I'm the designated Goose caller in our pack, so duck calling isn't my specialty.

Having said that, I did need to have a call and some skill because our designated duck caller also happens to be the guy that has to help the dog when a retrieve goes wrong.

I bought an RNT original in Coco Bola. It does an AWESOME hail and an even better High Ball.

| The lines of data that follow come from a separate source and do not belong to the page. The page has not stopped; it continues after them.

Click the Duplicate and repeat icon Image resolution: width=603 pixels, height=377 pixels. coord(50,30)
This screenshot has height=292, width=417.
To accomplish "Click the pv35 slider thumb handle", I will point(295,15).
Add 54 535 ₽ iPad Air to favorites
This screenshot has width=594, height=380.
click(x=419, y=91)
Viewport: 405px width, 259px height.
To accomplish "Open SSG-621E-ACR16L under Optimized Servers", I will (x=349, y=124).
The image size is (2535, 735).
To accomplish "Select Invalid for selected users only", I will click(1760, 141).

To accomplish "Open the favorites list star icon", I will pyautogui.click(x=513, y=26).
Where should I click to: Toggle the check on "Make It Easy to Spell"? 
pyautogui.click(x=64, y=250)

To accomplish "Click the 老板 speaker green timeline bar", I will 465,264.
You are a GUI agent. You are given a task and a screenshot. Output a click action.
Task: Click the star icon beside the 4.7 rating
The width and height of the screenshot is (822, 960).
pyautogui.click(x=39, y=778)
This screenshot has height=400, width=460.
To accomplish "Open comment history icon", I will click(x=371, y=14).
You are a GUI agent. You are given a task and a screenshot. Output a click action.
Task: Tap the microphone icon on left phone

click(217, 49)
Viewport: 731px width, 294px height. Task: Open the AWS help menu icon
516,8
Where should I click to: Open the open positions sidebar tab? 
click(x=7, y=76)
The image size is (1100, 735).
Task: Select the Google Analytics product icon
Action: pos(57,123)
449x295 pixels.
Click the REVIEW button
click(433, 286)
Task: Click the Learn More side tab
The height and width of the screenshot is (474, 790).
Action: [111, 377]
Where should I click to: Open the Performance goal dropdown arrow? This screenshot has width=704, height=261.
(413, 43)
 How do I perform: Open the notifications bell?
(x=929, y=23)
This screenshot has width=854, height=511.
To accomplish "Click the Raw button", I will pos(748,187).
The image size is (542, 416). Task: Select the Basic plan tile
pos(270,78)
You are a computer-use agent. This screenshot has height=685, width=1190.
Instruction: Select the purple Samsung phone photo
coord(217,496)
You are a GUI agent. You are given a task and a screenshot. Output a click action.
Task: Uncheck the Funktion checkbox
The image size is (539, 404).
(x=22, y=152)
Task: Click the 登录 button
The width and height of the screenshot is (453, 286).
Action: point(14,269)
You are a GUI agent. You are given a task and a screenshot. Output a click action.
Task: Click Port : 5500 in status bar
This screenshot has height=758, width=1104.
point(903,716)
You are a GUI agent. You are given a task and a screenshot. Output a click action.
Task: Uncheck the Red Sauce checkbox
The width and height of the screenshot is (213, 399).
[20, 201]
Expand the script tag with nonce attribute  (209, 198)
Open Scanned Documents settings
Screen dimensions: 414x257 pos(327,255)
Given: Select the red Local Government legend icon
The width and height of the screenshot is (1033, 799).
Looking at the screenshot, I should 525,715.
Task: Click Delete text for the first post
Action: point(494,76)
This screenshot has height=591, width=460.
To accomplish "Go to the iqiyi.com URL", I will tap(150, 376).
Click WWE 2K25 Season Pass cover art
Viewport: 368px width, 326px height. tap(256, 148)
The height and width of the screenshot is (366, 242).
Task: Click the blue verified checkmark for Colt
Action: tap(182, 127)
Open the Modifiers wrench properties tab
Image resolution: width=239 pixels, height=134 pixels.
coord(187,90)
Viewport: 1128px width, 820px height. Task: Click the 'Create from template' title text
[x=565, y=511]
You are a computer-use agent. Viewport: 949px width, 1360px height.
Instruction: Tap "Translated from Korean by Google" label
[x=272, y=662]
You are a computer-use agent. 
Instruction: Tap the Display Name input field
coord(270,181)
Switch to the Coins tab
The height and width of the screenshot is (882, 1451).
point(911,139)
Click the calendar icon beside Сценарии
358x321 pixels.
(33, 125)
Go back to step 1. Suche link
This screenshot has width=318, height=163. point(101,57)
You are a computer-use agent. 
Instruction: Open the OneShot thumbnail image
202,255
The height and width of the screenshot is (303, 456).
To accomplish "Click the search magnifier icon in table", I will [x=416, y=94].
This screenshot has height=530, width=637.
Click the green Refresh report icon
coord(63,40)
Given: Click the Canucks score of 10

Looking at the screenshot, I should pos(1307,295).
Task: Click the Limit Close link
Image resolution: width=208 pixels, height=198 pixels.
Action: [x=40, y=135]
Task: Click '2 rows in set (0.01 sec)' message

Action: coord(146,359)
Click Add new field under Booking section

The RNT is a single read, easy to use, sounds great and at $70 retail it's not a bad value. You can find them on sale or cheap online.


----------



## Im4Fishing&amp;Hunting (Mar 19, 2003)

I blow the same RNT call! I like it alot! as for how many ducks are going to come back within 2 hours, I would say if you jumped them in late afternoon they will be back before dark, no wait you said they sit on the the corn fields at night? hmmm, well hunt the corn fields! thats way more fun anyways...from the sounds of it you dont' have any decoys??? or you do?


----------



## jonj (Oct 17, 2004)

Sorry have been goose hunting, got 40 greylag goose this morning (there are no day limits here in Iceland)!! Great fun. Since I was planning on starting to hunt ducks from blinds I havent got any duck decoys but I have about 36 goose decoys and 5 floating goose decoys. But I will buy some duck decoys in the near future. Don´t you think that 12 should be enugh, at least to start with?


----------



## Drew Willemsen (Sep 29, 2003)

Ducks like the goose deeks too, if you are shooting 40 birds a day already a dozen duck decoys will do you in just fine...good luck....how much is a plane ticket to iceland?!?! 8)


----------